Currently, the acquisition and analysis of satellite Earth Observation (EO) data is most often executed through traditional, computational, and data analysis approaches, which require users to download data to their desktops to perform any analysis. As the volume of satellite EO data continues to grow, new analytical possibilities arise requiring new approaches to data management and processing. The traditional approach to acquire and process satellite EO data sets cannot address this new potential and quickly becomes unsustainable due to the volume of EO data to be analyzed.
To demonstrate how cloud computing systems can overcome issues with traditional approaches to satellite EO data analytics, Hatfield created the GEO Analytics Canada platform.
Our approach to designing and implementing the GEO Analytics Canada Demonstration Platform integrates the following:
- Bring the user to the data – to achieve high performance geospatial data analytics, it’s critical to bring the user to the data and avoid downloading wherever possible.
- Cloud native – Cloud geospatial involves more than simply migrating desktop apps to the cloud. The GEO Analytics Canada platform is built from the ground-up to leverage the power of cloud computing.
- Infrastructure vendor agnostic – the GEO Analytics Canada platform can be installed on a wide variety of cloud computing providers. We can pursue hybrid and multi-cloud architectures that exploit pre-existing distributed data stores, such as Landsat and Sentinel data.
- Part of an ecosystem of open architected systems – GEO Analytics Canada platform is a starting point towards an open architected, distributed ecosystem approach to satellite EO data analytics. We believe that platforms should not require all data and tools to be centralized in one place. Instead, data and processing resources should be distributed to exploit pre-existing distributed data stores.
- Supporting open science – all GEO Analytics Canada platform tools and systems support the key tenants of open science: “openness, transparency, scrutiny and traceability of results, access to large volume of complex data, and the availability of community open tools”.
- Canadian focused – the platform stores its data completely in Canada and uses Canadian hosted compute resources. This supports Canadian organizations that are required to fulfill Canadian privacy laws which require data to be kept in Canada.
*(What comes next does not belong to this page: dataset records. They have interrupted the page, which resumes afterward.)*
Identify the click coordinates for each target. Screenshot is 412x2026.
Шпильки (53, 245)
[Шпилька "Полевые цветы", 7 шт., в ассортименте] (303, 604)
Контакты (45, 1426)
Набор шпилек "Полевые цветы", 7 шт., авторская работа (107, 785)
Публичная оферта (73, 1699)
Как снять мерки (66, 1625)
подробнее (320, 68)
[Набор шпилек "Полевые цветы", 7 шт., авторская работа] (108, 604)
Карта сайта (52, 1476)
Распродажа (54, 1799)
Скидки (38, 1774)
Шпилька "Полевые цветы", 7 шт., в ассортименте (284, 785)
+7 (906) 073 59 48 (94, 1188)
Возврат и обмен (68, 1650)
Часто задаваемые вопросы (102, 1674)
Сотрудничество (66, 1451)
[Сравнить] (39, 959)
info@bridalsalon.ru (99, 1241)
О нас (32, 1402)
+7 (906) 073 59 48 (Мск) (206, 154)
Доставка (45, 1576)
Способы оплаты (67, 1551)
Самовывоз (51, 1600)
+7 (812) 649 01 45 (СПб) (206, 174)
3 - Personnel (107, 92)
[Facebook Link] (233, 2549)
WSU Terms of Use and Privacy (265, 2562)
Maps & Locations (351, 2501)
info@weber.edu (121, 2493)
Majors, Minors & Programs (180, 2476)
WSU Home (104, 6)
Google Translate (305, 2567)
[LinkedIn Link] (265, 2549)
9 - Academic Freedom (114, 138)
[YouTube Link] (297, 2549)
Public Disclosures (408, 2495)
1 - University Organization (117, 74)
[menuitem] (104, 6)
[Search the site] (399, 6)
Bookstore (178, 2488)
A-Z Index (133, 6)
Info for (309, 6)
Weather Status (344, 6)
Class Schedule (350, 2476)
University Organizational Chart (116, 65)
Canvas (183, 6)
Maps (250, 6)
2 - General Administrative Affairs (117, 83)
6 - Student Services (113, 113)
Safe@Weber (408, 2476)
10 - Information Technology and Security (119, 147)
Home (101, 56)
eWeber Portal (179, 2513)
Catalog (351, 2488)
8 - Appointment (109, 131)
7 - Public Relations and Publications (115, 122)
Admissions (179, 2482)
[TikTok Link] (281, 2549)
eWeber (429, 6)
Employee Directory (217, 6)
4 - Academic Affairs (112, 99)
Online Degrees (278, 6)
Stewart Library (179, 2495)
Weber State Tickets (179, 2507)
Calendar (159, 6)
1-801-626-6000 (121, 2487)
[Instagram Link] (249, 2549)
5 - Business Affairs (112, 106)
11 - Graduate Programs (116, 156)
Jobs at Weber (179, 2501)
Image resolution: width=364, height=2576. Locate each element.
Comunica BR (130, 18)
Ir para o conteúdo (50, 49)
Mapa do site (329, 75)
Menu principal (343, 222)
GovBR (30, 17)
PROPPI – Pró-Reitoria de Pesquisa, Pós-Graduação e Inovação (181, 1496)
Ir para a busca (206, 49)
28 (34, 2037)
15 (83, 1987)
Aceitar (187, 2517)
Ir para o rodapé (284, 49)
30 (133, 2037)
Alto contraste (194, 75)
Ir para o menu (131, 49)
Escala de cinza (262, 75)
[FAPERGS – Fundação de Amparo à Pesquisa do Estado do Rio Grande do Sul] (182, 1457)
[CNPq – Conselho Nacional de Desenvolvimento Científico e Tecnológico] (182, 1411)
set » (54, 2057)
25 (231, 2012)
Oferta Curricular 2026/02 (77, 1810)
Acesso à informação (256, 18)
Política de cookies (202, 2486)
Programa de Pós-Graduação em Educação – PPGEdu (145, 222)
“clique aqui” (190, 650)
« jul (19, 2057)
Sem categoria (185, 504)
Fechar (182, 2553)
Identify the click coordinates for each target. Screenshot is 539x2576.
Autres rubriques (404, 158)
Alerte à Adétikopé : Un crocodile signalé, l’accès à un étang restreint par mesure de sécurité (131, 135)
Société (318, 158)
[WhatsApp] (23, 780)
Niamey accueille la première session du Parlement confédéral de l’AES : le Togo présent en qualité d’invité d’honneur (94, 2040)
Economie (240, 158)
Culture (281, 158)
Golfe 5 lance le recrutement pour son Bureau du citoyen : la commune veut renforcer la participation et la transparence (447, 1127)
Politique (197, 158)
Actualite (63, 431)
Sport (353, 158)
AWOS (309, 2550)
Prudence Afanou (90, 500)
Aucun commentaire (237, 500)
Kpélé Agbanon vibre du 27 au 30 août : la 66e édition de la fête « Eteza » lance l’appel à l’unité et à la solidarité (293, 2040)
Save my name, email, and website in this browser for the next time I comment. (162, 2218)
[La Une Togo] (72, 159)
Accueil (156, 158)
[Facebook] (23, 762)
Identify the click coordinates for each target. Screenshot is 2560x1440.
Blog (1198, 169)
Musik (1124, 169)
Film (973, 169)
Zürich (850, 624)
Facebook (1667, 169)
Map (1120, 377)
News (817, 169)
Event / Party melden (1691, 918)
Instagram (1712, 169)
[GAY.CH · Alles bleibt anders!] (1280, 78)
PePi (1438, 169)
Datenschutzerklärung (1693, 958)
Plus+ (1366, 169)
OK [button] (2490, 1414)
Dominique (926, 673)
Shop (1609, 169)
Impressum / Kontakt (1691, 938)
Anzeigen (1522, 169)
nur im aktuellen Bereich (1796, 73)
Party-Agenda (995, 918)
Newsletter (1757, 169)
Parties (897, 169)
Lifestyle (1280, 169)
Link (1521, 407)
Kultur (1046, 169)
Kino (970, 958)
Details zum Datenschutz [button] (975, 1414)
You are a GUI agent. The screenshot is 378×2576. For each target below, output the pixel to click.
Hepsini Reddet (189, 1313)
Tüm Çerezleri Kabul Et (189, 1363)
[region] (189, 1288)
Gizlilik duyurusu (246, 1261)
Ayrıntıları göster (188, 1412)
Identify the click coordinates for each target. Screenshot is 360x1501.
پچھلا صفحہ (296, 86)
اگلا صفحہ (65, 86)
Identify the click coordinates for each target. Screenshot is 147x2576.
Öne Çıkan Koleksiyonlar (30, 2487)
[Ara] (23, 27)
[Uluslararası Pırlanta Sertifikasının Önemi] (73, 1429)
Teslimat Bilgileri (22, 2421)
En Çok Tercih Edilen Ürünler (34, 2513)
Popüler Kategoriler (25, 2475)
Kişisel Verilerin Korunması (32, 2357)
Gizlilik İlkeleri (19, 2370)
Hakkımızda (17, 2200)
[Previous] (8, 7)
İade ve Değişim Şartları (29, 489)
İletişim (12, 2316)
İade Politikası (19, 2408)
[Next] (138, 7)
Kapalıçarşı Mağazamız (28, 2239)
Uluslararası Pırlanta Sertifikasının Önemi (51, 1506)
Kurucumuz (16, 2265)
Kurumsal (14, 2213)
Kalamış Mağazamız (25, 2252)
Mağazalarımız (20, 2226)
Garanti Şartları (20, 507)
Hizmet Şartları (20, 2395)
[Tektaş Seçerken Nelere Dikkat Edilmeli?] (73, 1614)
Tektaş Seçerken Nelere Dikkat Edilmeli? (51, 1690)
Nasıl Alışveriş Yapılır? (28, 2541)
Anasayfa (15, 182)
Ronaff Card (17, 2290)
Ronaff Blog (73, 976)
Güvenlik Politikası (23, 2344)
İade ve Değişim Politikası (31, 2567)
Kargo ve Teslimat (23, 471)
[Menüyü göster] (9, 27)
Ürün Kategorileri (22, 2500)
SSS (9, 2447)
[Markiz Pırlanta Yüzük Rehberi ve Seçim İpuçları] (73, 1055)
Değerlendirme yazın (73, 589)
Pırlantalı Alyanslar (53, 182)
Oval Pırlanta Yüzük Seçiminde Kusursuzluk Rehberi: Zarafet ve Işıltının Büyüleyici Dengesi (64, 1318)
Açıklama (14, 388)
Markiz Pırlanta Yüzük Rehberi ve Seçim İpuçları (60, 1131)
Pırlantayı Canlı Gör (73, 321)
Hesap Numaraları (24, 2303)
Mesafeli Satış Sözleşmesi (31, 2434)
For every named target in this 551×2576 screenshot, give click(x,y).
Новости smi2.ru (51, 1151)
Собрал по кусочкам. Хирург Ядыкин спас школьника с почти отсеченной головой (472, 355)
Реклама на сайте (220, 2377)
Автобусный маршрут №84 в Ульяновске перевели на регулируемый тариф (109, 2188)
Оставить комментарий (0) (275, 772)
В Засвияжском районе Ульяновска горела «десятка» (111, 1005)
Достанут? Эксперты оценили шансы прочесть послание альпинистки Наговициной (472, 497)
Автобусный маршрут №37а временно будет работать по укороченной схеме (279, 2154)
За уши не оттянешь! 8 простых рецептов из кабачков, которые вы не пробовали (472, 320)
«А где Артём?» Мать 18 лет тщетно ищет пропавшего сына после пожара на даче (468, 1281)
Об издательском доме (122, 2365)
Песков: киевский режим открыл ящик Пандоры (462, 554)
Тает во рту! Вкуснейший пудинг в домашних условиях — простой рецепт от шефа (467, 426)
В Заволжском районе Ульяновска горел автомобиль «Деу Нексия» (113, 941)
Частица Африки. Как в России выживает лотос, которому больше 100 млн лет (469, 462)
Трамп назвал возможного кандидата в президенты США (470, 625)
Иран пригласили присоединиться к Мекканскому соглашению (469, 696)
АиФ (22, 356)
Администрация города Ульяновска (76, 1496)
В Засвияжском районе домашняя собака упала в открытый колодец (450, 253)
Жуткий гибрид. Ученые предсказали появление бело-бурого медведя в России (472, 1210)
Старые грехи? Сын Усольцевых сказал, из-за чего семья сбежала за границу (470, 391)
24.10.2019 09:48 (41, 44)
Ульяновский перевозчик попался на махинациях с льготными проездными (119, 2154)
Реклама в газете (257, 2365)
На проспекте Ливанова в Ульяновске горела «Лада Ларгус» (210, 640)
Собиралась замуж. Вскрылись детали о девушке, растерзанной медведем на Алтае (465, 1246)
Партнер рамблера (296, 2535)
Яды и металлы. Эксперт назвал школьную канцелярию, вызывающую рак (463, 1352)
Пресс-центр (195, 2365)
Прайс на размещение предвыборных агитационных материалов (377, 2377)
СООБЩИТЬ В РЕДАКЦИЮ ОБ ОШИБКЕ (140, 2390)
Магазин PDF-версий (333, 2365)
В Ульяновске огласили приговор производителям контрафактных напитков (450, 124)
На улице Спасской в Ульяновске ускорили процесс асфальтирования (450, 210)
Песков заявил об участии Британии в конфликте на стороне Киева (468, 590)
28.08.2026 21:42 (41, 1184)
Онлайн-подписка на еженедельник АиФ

The Demonstration Platform comprises custom built, fully integrated systems that are built on top of cloud-based storage and computational systems. These systems remove the need to download EO data in order to conduct visualization and analysis of large satellite EO datasets in a scalable, performant manner.
User tools provided in the platform include:
- authentication, security and user management systems;
- EO data query and discovery systems;
- massively scalable EO data ingestion and pre-processing systems;
- a Jupyter-Lab based scalable data analysis environment;
- on-demand personal Ubuntu desktops in a browser;
- a file browser system; and
- a ground truth data management system.
For machine-to-machine integrations, SpatioTemporal Asset Catalogue (STAC), Web mapping tile services (WMTS), and OGC API-Features and API-Processes endpoints have been included.